### Records shown

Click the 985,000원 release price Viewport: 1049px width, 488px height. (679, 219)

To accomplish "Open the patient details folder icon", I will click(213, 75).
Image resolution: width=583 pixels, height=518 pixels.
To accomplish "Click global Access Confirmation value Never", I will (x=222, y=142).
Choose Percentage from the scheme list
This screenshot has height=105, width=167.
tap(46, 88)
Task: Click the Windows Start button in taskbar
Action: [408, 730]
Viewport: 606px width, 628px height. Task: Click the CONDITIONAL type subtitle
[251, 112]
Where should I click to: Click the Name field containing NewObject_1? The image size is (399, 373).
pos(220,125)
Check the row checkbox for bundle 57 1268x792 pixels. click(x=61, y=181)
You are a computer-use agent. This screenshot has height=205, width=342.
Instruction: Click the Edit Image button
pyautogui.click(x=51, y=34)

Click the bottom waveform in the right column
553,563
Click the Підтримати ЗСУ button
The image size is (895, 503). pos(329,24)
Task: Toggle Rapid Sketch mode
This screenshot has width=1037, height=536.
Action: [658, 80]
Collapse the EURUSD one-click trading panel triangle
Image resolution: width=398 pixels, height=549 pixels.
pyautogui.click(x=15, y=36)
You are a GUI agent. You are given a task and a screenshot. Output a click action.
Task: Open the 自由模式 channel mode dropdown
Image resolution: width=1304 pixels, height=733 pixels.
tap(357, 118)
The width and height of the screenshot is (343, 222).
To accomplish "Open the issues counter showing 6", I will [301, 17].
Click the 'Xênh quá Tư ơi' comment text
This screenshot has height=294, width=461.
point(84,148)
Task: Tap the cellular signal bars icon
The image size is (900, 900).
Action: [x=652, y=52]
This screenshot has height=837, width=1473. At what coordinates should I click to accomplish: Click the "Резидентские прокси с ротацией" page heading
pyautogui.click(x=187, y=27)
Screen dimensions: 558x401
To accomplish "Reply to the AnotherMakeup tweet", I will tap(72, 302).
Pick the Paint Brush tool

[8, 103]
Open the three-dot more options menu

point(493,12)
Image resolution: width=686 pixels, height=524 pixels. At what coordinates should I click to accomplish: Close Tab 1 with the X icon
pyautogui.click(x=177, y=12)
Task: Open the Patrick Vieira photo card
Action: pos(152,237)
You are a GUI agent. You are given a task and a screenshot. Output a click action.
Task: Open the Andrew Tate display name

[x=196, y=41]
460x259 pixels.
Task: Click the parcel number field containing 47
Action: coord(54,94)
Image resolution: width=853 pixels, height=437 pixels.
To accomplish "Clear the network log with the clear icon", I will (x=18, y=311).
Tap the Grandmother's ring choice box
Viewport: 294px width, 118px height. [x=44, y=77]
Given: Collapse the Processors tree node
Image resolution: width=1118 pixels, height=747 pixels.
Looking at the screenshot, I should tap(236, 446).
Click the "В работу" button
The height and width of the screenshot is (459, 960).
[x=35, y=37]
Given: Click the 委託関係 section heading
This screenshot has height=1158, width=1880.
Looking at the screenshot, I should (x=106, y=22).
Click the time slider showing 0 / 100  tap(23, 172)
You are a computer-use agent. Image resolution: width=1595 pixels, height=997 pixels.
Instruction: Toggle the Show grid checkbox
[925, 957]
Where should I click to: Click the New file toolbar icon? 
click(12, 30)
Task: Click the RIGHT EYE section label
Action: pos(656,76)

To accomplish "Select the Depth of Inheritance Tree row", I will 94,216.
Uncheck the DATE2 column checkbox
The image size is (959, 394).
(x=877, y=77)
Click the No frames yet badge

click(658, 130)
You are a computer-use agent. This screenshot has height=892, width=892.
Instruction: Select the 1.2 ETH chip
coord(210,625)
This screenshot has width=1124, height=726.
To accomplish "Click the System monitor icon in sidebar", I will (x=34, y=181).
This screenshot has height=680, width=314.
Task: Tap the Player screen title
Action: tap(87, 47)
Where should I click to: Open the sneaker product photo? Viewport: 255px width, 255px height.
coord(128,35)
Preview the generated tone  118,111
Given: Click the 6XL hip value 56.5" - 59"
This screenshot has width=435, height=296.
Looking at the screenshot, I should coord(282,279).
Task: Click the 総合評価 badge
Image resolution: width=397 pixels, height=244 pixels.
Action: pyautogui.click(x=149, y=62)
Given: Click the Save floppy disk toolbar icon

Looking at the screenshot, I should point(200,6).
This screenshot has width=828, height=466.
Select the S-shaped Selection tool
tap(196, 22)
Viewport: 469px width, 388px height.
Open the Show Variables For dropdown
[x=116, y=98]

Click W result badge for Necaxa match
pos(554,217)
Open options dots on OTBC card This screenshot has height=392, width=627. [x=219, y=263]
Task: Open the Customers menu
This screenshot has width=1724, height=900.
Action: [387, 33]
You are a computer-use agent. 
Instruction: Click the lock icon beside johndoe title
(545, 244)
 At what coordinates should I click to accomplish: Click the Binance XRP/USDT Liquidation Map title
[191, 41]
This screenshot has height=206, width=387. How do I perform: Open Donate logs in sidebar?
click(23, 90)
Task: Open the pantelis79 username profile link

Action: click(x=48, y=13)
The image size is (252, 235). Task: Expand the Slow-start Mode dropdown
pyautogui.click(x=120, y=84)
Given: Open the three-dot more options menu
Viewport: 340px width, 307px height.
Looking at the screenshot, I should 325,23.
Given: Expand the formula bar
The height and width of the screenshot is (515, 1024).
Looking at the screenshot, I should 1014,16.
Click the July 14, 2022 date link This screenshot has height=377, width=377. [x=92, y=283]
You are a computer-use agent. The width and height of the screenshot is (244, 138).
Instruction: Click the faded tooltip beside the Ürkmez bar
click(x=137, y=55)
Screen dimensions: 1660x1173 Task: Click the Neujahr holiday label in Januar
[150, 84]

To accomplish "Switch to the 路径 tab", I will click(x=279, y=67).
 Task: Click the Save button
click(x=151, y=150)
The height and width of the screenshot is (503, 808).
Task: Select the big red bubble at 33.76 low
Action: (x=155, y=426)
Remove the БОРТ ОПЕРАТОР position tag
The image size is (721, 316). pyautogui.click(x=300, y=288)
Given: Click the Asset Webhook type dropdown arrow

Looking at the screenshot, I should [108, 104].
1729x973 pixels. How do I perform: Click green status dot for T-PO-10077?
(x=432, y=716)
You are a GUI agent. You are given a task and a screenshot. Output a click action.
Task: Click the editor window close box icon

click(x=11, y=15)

######

▸ Set task
Return, word for word, the lines of the records that begin with the line containing "Task: Click the Save button" and continue through the end of the records.

▸ Solution to the exercise
 Task: Click the Save button
click(x=151, y=150)
The height and width of the screenshot is (503, 808).
Task: Select the big red bubble at 33.76 low
Action: (x=155, y=426)
Remove the БОРТ ОПЕРАТОР position tag
The image size is (721, 316). pyautogui.click(x=300, y=288)
Given: Click the Asset Webhook type dropdown arrow

Looking at the screenshot, I should [108, 104].
1729x973 pixels. How do I perform: Click green status dot for T-PO-10077?
(x=432, y=716)
You are a GUI agent. You are given a task and a screenshot. Output a click action.
Task: Click the editor window close box icon

click(x=11, y=15)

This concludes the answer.